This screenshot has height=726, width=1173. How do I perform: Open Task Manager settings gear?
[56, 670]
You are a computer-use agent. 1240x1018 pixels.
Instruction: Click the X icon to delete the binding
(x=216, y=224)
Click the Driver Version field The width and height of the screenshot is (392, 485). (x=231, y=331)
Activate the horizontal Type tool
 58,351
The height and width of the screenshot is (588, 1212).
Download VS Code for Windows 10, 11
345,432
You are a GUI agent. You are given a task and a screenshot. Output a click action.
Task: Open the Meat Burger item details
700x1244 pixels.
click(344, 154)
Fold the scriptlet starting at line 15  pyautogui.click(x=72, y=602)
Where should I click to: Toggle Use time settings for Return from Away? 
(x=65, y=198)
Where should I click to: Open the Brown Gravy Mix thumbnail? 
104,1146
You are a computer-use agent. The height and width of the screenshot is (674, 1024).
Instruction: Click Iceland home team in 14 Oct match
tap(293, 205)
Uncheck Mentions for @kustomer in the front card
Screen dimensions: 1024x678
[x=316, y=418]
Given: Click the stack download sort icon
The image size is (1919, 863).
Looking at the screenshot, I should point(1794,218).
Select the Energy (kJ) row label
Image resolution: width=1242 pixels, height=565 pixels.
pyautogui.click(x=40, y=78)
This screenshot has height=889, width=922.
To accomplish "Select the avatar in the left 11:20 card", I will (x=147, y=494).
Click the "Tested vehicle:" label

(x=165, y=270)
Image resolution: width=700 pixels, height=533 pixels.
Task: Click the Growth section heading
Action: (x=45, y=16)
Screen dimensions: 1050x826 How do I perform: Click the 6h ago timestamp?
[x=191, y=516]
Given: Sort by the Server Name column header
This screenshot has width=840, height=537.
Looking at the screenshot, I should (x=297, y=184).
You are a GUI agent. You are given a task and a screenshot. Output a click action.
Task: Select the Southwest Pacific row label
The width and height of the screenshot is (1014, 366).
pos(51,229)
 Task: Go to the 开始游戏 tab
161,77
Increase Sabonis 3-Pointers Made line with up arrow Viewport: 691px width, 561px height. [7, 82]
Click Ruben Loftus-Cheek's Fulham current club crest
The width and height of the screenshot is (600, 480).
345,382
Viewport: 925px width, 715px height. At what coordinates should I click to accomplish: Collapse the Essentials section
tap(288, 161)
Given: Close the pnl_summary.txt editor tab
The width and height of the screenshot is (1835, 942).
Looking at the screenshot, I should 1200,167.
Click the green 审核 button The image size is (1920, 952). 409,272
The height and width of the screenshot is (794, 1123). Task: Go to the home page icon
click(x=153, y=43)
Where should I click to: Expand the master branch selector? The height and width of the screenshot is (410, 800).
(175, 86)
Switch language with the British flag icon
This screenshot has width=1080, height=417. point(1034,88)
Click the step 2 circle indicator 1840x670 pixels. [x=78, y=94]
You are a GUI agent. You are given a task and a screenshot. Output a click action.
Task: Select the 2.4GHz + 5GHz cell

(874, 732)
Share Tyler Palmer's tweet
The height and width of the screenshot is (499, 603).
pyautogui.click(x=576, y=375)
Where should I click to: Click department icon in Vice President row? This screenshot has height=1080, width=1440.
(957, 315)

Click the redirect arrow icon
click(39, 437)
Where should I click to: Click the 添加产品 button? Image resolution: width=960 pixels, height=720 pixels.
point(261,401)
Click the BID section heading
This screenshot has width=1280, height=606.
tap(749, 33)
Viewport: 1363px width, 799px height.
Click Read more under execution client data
• • • • • • •
### Exercise aim
The line with "You are a computer-use agent. The" is the last to include; transcribe exactly every line from the top of the material above down to it.

### Solution
This screenshot has height=726, width=1173. How do I perform: Open Task Manager settings gear?
[56, 670]
You are a computer-use agent. 1240x1018 pixels.
Instruction: Click the X icon to delete the binding
(x=216, y=224)
Click the Driver Version field The width and height of the screenshot is (392, 485). (x=231, y=331)
Activate the horizontal Type tool
 58,351
The height and width of the screenshot is (588, 1212).
Download VS Code for Windows 10, 11
345,432
You are a GUI agent. You are given a task and a screenshot. Output a click action.
Task: Open the Meat Burger item details
700x1244 pixels.
click(344, 154)
Fold the scriptlet starting at line 15  pyautogui.click(x=72, y=602)
Where should I click to: Toggle Use time settings for Return from Away? 
(x=65, y=198)
Where should I click to: Open the Brown Gravy Mix thumbnail? 
104,1146
You are a computer-use agent. The height and width of the screenshot is (674, 1024).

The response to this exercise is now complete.